Pedro Pérez Dueñas, pupilo de Shcherbakov, bateu o recorde mundial ao chegar a 17,40 metros nos Jogos Pan-Americanos de Cali de 1971.

"Estávamos lá e foi apoteótico, mexeu com os alicerces do triplo salto no mundo inteiro. Isso incitou-me a aprofundar o trabalho", conta Bécquer, que teve depois outra estadia na União Soviética para fazer um doutoramento, antes de regressar novamente ao seu país.

"Fomos nos aprofundando no estudo do triplo salto, com outros colegas, discutíamos muito sobre os treinos. Quando os soviéticos terminaram, tive a honra de dirigir esse coletivo durante vinte anos", relata.

"Sempre estivemos muito ligados ao trabalho da ciência e às capacidades dos nossos triplistas. Naquela época, os atletas russos utilizavam muito os elementos de força total, eu dizia que os cubanos não podiam fazer tanta força quando temos uma rapidez que eles não têm, somos bons velocistas. Começámos a trabalhar muito a força rápida e a velocidade, a estabelecer as possíveis coordenações", analisa.

Mais em Tóquio?

Nas últimas quatro décadas, a presença cubana nos pódios internacionais tem sido frequente no triplo salto, com uma longa lista em que figuram nomes como Yoelbi Quesada, Aliecer Urrutia, Yoandri Betanzos, Yamilé Aldama ou a bicampeã mundial Yargelis Savigne, entre muitos outros.

Em Paris-2024, três triplistas nascidos em Cuba estiveram no mesmo pódio olímpico: Jordan Díaz, ouro para Espanha, Pedro Pablo Pichardo, prata para Portugal e Andy Díaz, bronze para Itália.

Apesar de não vencer para Cuba, Bécquer afirma sentir-se muito contente por considerar que são "êxitos do sistema cubano".

O trio promete uma nova batalha neste Mundial.

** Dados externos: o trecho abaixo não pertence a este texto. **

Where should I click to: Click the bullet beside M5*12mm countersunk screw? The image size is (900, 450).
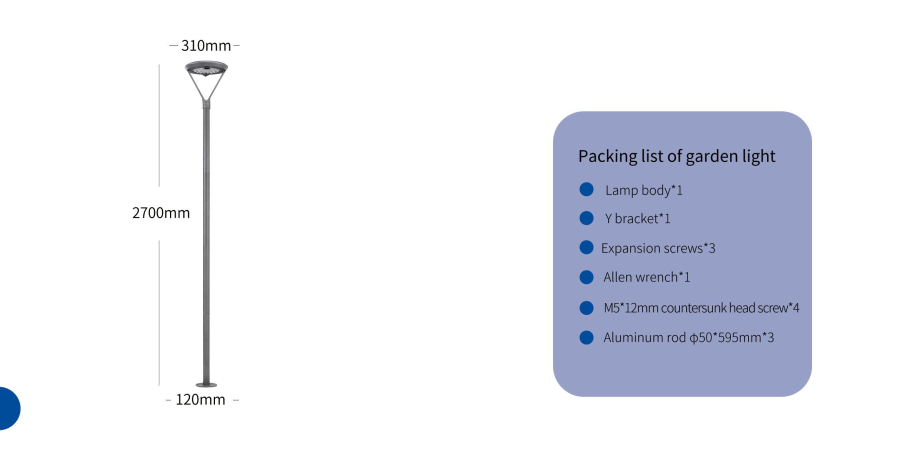pos(586,307)
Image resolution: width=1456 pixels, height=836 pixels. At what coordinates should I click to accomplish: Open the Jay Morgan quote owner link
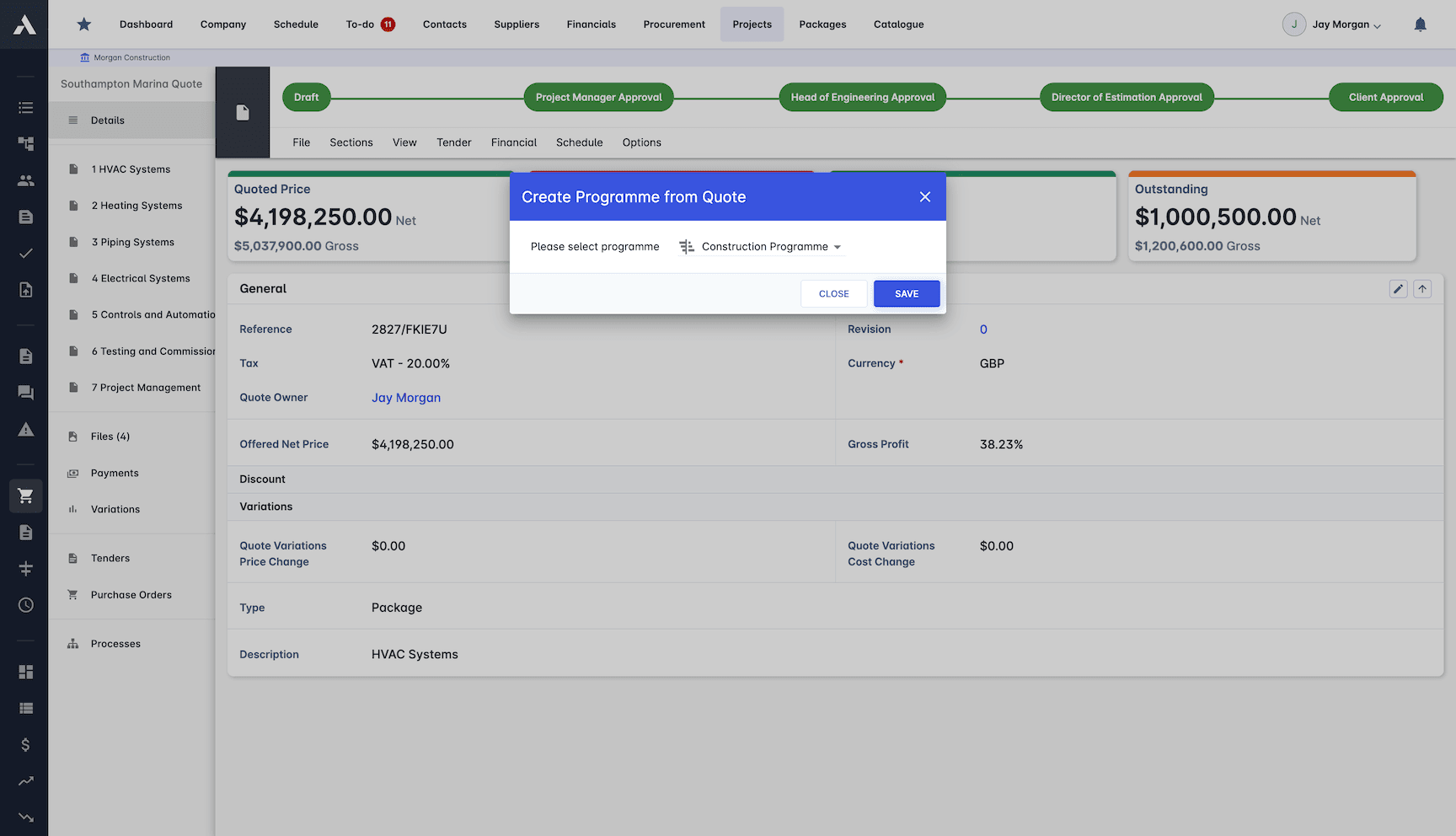coord(406,397)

No Mundial indoor do passado março na China, Andy Díaz já foi campeão, enquanto representando Cuba Leyanis Pérez e Liadagmis Povea foram ouro e prata, respectivamente.

Leyanis Pérez chega a Tóquio como a melhor da temporada do triplo salto, embora tenha uma dura rival na venezuelana Yulimar Rojas, que regressa de uma lesão e se tornou a melhor da história no triplo salto graças aos ensinamentos justamente do mito cubano Iván Pedroso, que na sua época de atleta foi a estrela do salto em comprimento.